• [WHAT THIS TASK INVOLVES]: The lines below, from the first through the one containing "Task: Click the 나류국의 철전 coin icon", are to be given again exactly, with pictures left out and nothing added.

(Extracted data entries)
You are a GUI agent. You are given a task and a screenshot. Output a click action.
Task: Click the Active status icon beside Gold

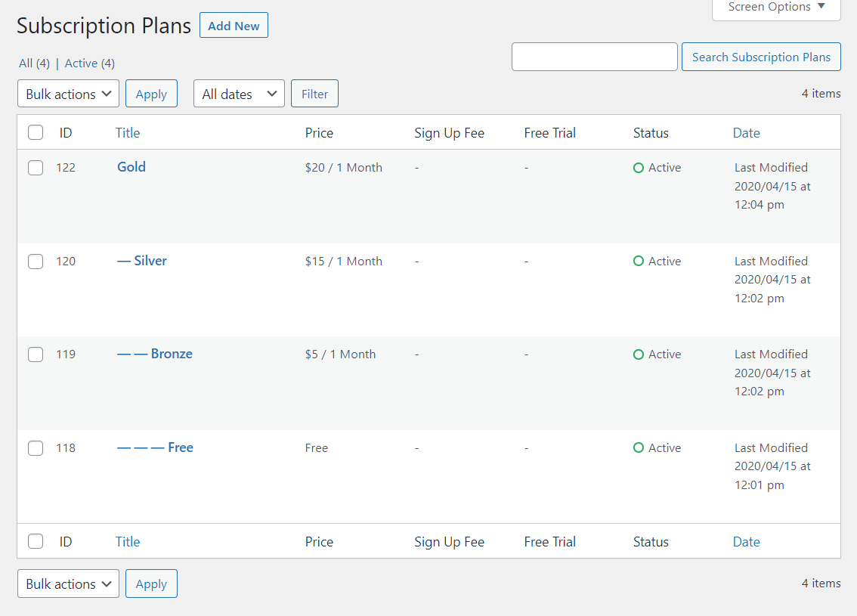[639, 167]
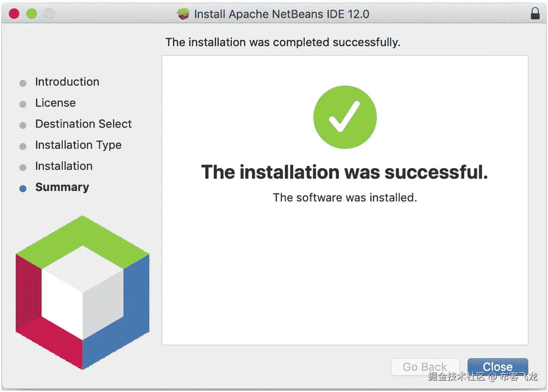
Task: Select the Summary step label
Action: click(x=62, y=187)
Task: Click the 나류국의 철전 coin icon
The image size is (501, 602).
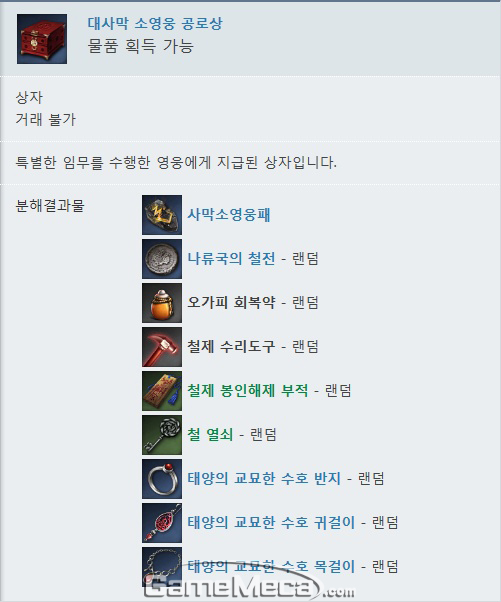Action: 162,259
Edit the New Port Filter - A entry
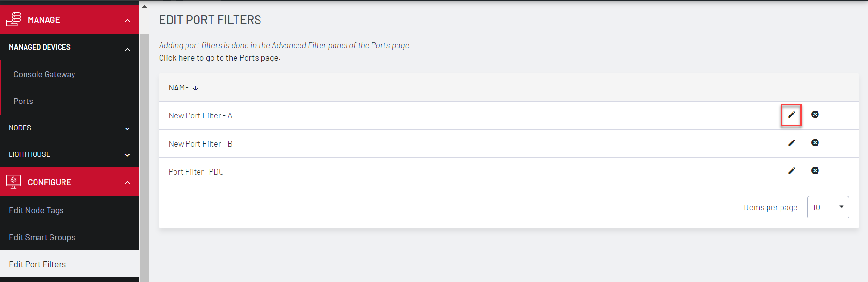This screenshot has width=868, height=282. 791,115
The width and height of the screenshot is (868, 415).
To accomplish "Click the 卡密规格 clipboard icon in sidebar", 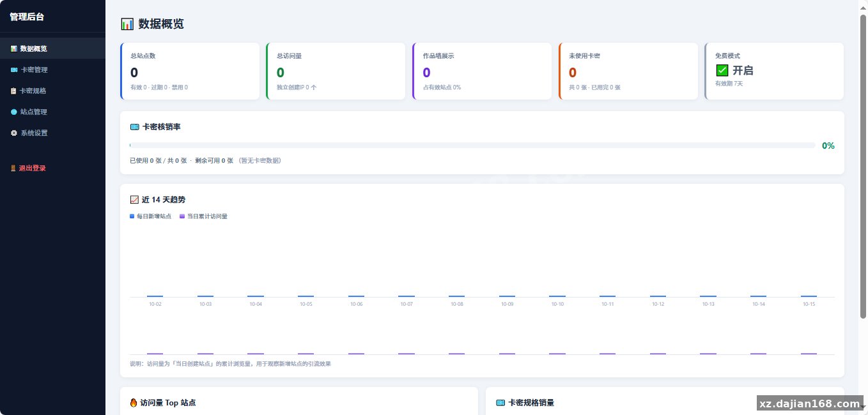I will coord(13,91).
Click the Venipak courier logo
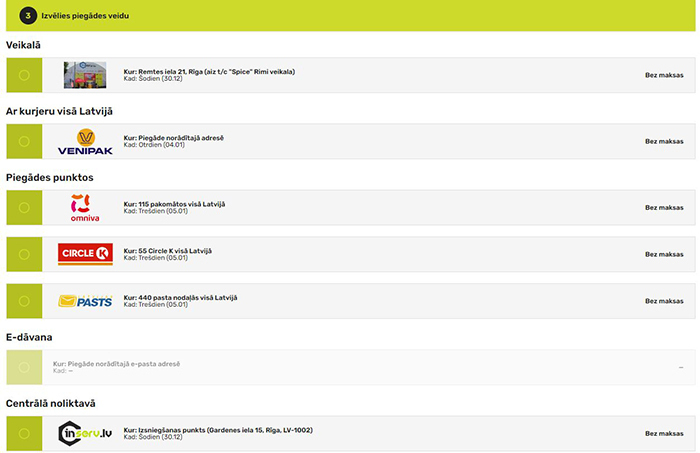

• [WORKED SOLUTION]:
You are a GUI agent. You are given a task and a screenshot. Output a click action.
Task: Click the Active status icon beside Gold

[639, 167]
Task: Select the Summary step label
Action: click(x=62, y=187)
Task: Click the 나류국의 철전 coin icon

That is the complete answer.